What do you think about people who don’t binge? Do you wish you were like them, or do you get mad at them, or are you just super jealous? I sure did when I was binge eating. It can be hard to watch other people have what you want and to think you can’t have it.
But it’s important to know that, like all of our feelings, jealousy is completely optional and it’s not useful. So is wishing you were different.
So in this episode I’m showing you how you can feel less jealous of the people around you who eat the way you want to and also, why you binge eating might be a good thing.
Hi! How the heck are you? I hope you’re enjoying this beautiful fall weather and all the goodness that comes along with it. I’m obsessed with the foliage right now. If you don’t get any where you live then you need to book a vacation ASAP and check some out in real life. It’s so funny to me how I didn’t appreciate it growing up here in Massachusetts but since I went away for 13 years, now that I’m back I am lo-ving it!
Alright, now here he go. Let’s talk about people who don’t binge. What a bunch of jerks, right? Haha, I’m totally kidding. I love them and I love you.
But do you get kinda mad at them sometimes? Or jealous of them a lot of the time?
Oh boy did I used to. There were my friends who would eat anything they wanted and they’d have no problem with it. So much food and not a care in the world. It was so annoying!
Then there were those ones who ate all the foods I would binge on but wouldn’t gain any weight. They of course weren’t bingeing like I was, but they got to eat those foods I loved and not gain pound. So not fair!
And the ones who I never saw overeat, who stopped when they were full, and left food on their plate. I just didn’t understand how they could do that!
Or those who didn’t stand by the food at parties or at least keep finding themselves moseying on over to it a little too often. How were they not thinking about eating?

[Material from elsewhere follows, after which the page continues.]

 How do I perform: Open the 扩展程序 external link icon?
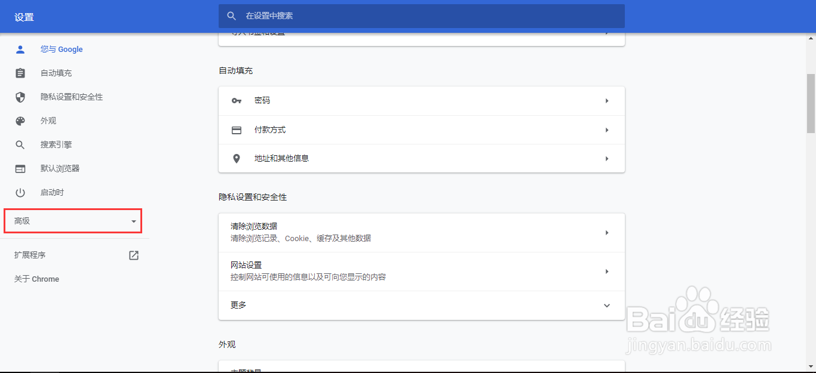[x=133, y=255]
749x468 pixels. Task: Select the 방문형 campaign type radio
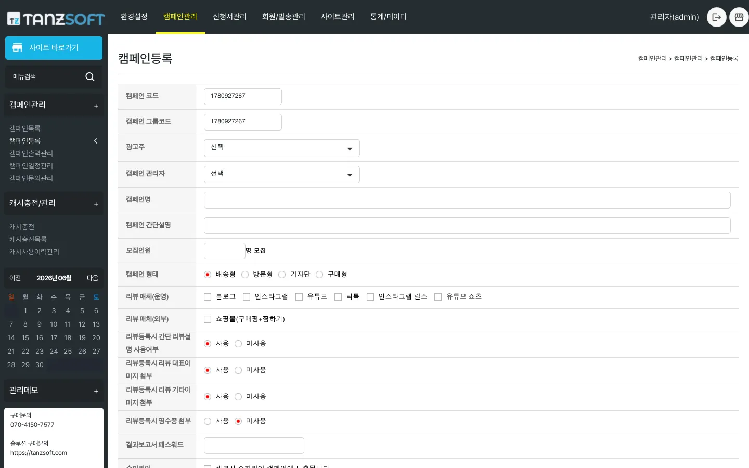tap(245, 275)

I wanted to be like all of them. I wanted to not focus so much on food, to eat like a quote normal person, to eat what I wanted and to never worry about whether or not I was going to binge.

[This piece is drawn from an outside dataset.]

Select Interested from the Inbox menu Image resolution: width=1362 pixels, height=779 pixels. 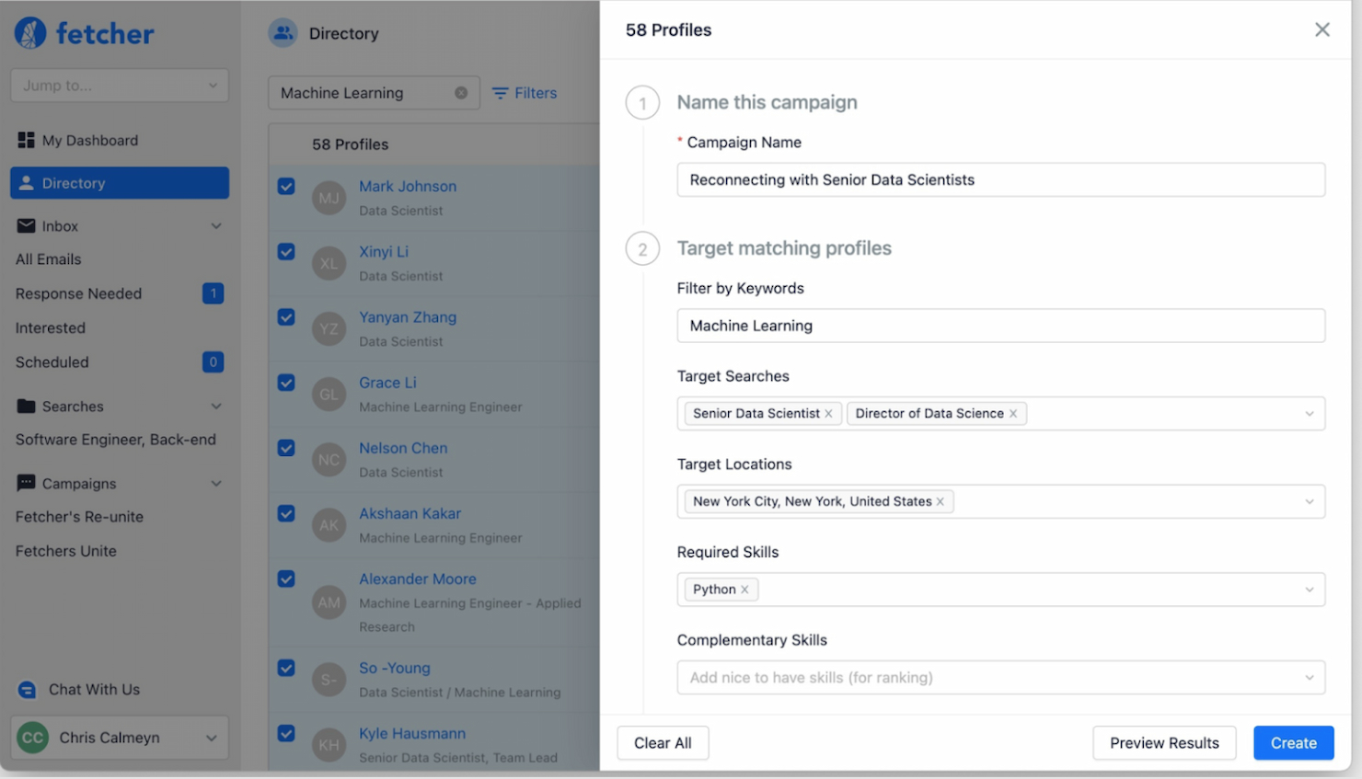coord(50,327)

Those people had no understanding of what it was like to binge eat and although that frustrated me, to not be understood, it also made me so jealous.
I’d wished I never knew what it was like to binge. To feel like food has all the power over you, to feel like you can’t stop eating once you start, and to eat until you feel like you’re physically going to burst.
So many times I thought it wasn’t fair that I had to deal with this and they didn’t.
Jealously man, it’s a B.
I’ve spent a lot of time in jealousy and it is so not a fun emotion to feel.
It comes from wanting something someone else has, that you don’t have, and you think you can’t have it.
Other people have normal eating habits, and we don’t, and we think we can’t.
We wish we could be different. That we didn’t have to struggle with this.
We think we’d be happier and life would be easier if we didn’t have bingeing in our way.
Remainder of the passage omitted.